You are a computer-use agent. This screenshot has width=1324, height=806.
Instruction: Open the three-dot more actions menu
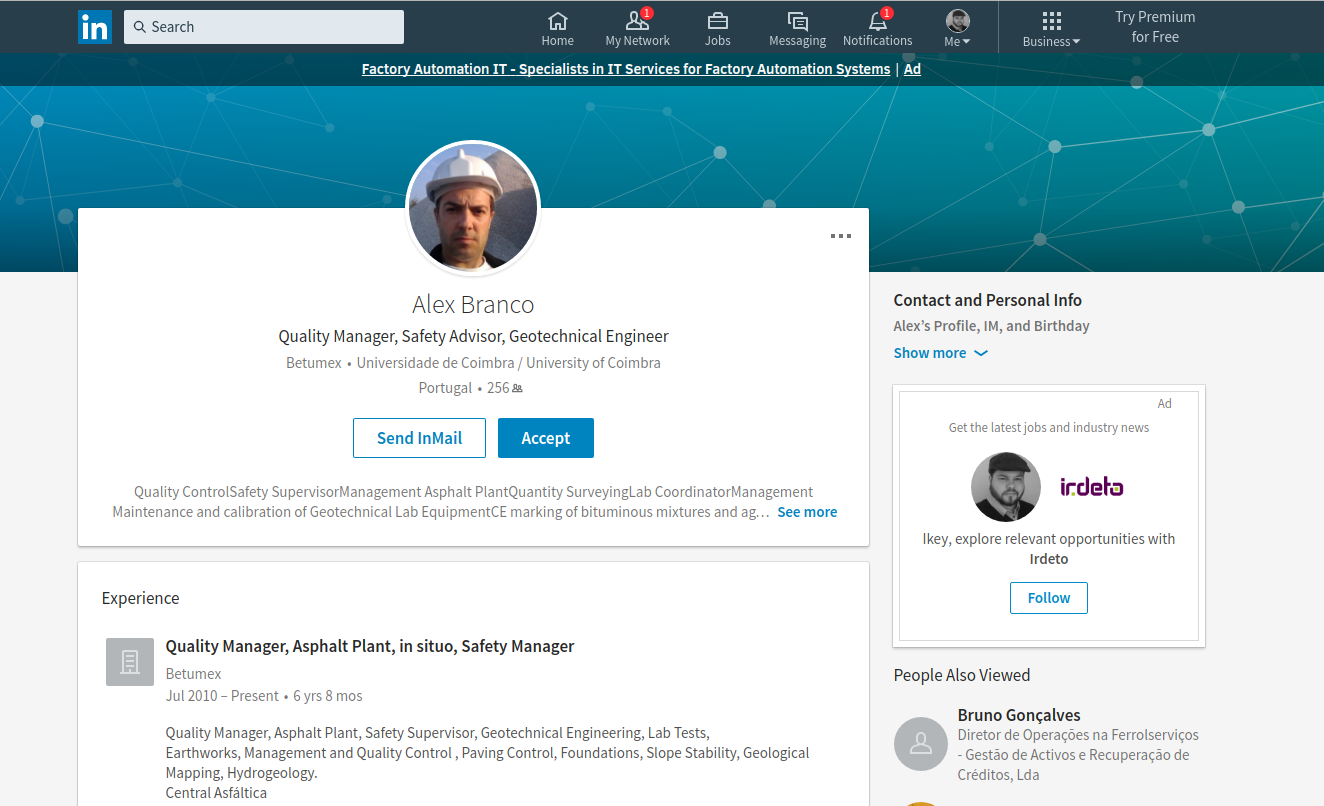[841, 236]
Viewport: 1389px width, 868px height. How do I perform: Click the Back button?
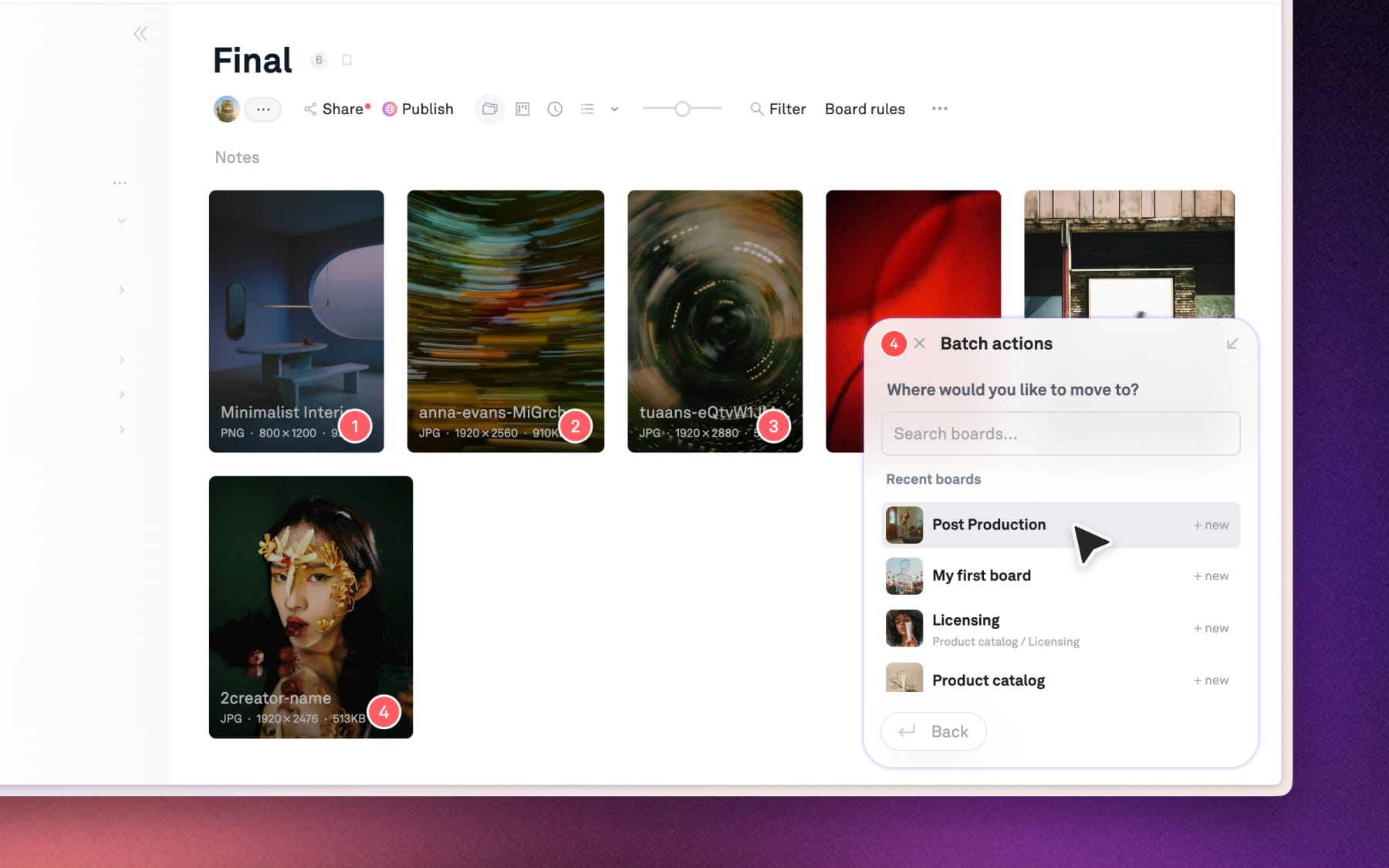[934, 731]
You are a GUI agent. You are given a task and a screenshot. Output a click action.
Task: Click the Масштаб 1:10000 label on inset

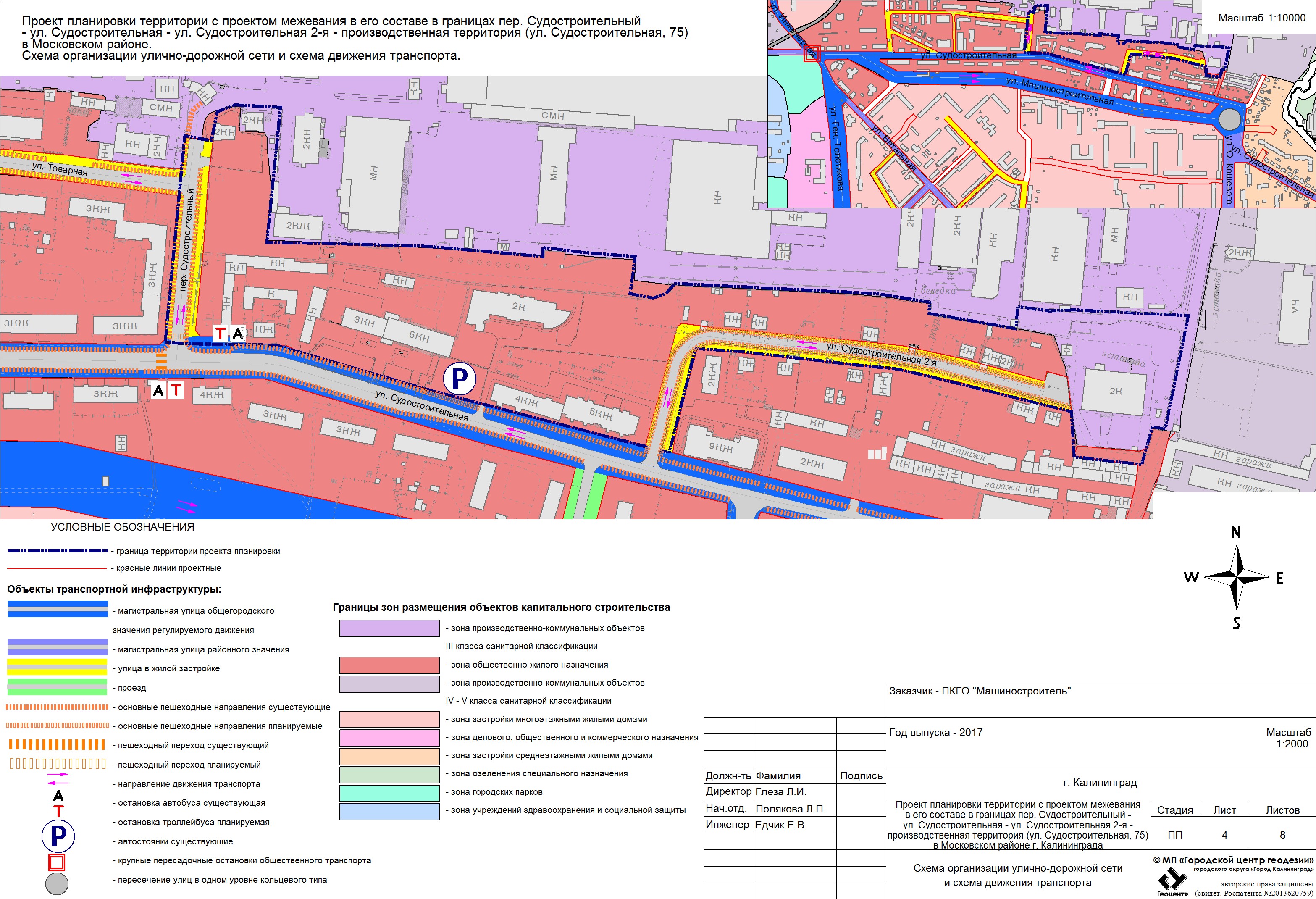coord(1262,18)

|---|

Stated goal —
Reproduce every line of the records above, requests included, but scale each coordinate in the answers by 1.65 and round to the nearest whole number, with halves rounded up. Leave the numbers in the requests unchanged, and omit the pictures.

Result of the task —
You are a computer-use agent. This screenshot has width=1324, height=806.
Instruction: Open the three-dot more actions menu
[1388, 389]
Viewport: 1389px width, 868px height. How do I perform: Click the Back button?
[1541, 1206]
You are a GUI agent. You are given a task and a screenshot. Output a click action.
Task: Click the Масштаб 1:10000 label on inset

coord(2082,30)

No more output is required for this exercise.